Sfruttando prosaicamente la morte di Oxilia nel 1918, dietro suggerimento del regista Augusto Genina (utilizzato dal regime per la sua professionalità dimostrata in molti altri film) mise in piedi una seconda edizione del romanzo. La parte di Dorina fu affidata a Maria Jacobini (già fidanzata di Oxilia) mentre Elena fu Elena (!) Makovska. Il film ebbe un percorso contrastato, in quanto parve fosse scomparso come la prima edizione del 1913; invece fu ritrovato addirittura in Giappone, a dimostrazione di come le storie d’amore non abbiano tempo né latitudine; fu restaurato e riportato in Italia. Esso mostra molti scorci della Torino di quel lontano periodo: l’Università di via Po con il grande cortile, il Valentino (assolutamente imparagonabile per bellezza al parco di oggi) la Mole Antonelliana etc.

I tempi cambiano e con essi mode, usi, costumi, cosicchè, nella versione del 1927, viene ritoccata la sceneggiatura da parte di Augusto Genina e la nuova Dorina sarà Carmen Boni, attrice ormai dimenticata, che per l’occasione sfoggerà una pettinatura alla garconne, come era giusto in quegli anni di charleston.

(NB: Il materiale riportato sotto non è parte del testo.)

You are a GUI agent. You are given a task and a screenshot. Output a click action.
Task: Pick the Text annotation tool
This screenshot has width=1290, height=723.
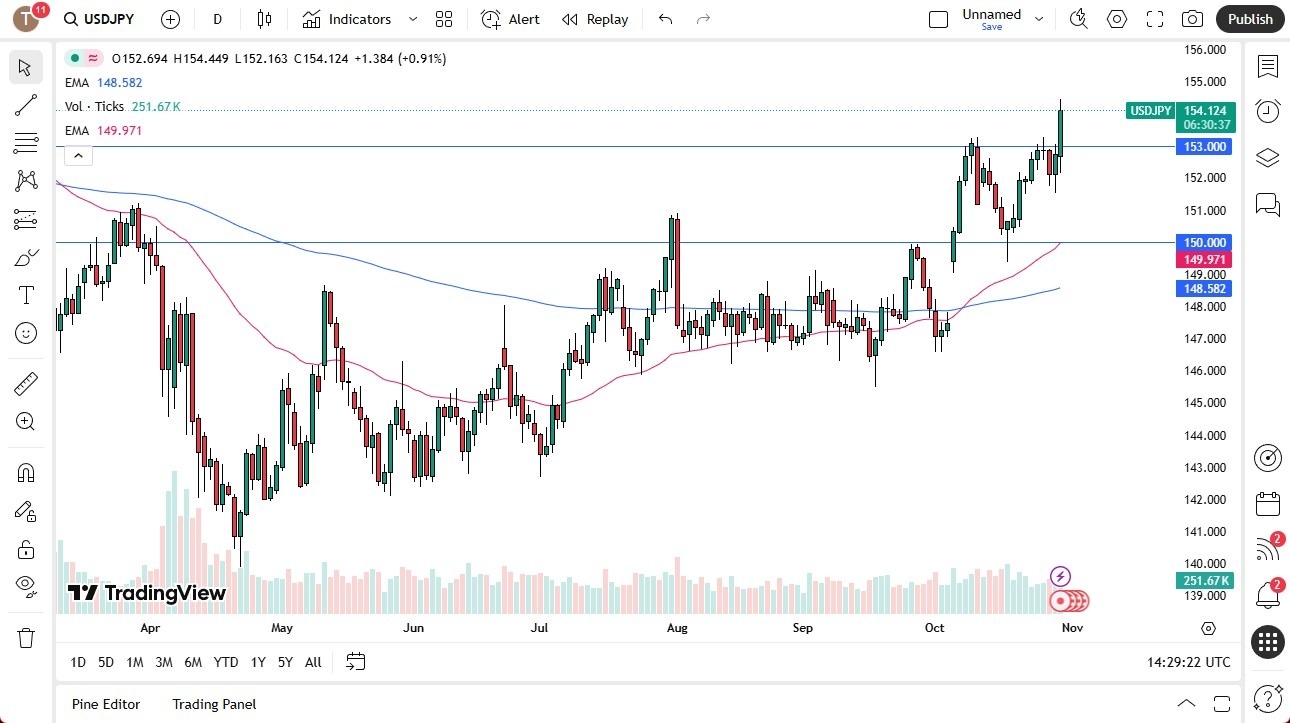point(26,294)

Il girato consta di una durata di circa 90 minuti ma a noi ne giungeranno circa 50, è in B/N e, nonostante in America il sonoro cominci a farsi sentire, il nostro sarà ancora muto. Da sottolineare che la fotografia fu affidata a Carlo Montuori la cui carriera continuerà nel secondo dopo-guerra con moltissimi altri registi di spicco.

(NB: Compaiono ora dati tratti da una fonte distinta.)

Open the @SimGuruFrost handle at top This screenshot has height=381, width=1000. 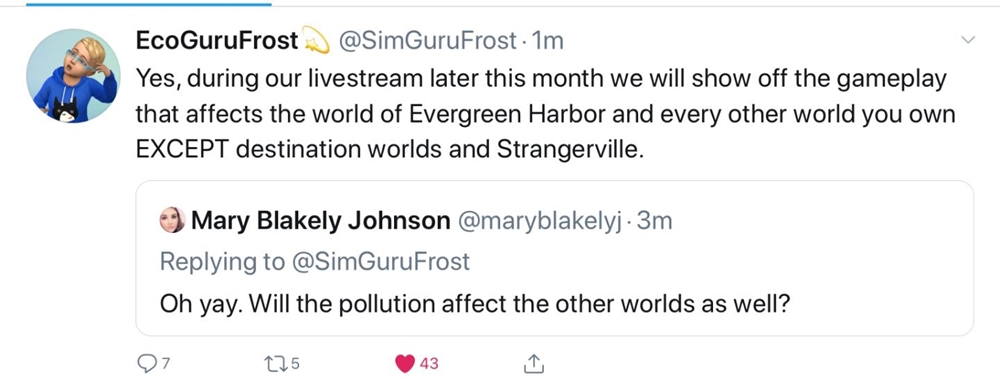coord(427,41)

Nel 1940 esce la quarta e ultima versione cinematografica di Addio Giovinezza! Per la regia di Ferdinando Maria Poggioli con Maria Denis nella parte di Dorina e Clara Calamai in quella di Elena. Il successo ci fu, ma meno del previsto nonostante le ottime critiche dei giornali. Il Corriere della Sera riportò la definizione “eccellentissima” riferita alla recitazione di Maria Denis nel momento migliore della sua carriera. Il viso fresco e pulito, la sua interpretazione giovanile, l’atteggiamento di convinta innamorata ne fecero una diva a tutto campo pronta per prove ancora più impegnative. Versatile e attraente, non ebbe i riconoscimenti che avrebbe meritato causa una presunta relazione con Koch, comandante della famigerata banda torturatrice nazista e dopo il conflitto la sua fama declinò. Si deve a lei se il comunista Luchino Visconti evitò l’arresto senza serbarle però gratitudine, ragione per la quale rimase profondamente amareggiata e decise il ritiro dalle scene.

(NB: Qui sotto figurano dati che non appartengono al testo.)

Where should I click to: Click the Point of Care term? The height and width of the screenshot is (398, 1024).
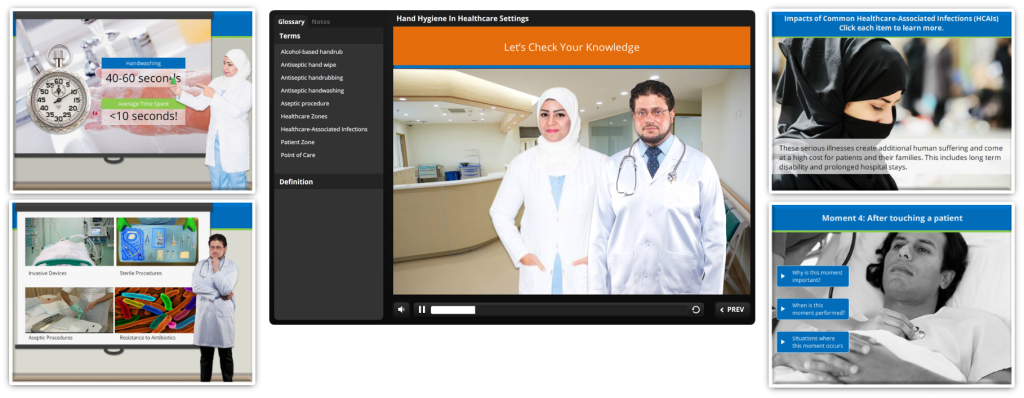(x=298, y=155)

La vera diva fu Clara Calamai apparsa sullo schermo in tutto il suo fascino, come richiesto dal copione, a proprio agio nella parte della donna priva di scrupolo nel rubare “l’uomo” alla semplice Dorina. A differenza di Maria Denis la carriera della Calamai continuò nel dopoguerra con i dovuti riconoscimenti.

La sceneggiatura in questa ultima versione fu riveduta e portata sullo schermo adattandola ai tempi con dialoghi più moderni senza stravolgere lo spirito del romanzo. Gli esterni furono girati a Torino. ma gli interni a Cinecittà entrata in funzione l’anno precedente. Lentamente, costantemente il primato di Torino città del cinema stava allontanandosi fin quasi a scomparire definitivamente ai giorni nostri a tutto vantaggio di città più meritevoli e intraprendenti quali Bologna. La sua cineteca, con il recupero e il restauro di pellicole italiane e straniere, merita sicuramente l’attenzione dei cinefili consapevoli come l’arte cinematografica non sia composta da oggetti da posizionare sugli scaffali polverosi di un museo ma prodotto artistico da valorizzare e riproporre al grande pubblico con la semplicità e l’attenzione che meritano.

Il messaggio è chiaro ma l’Amministrazione comunale di Torino pare non averlo recepito. Ciò vale anche per altre forme d’arte e del genio creativo italiano in grado di generare fabbriche e siti lavorativi di prim’ordine (moda e auto in primo luogo). Peccato che a Torino siano rimasti inspiegabilmente privi di continuità.

Anche la Rai, troppo spesso ormai e specie d’estate, si limita a riproporre filmati insulsi e talvolta volgari tratti dal suo vastissimo archivio. L’archivio è storia ed essa non si lascia ammuffire sugli scaffali in attesa che qualcuno se ne disfi definitivamente: concetto semplice ma mai preso nella dovuta considerazione.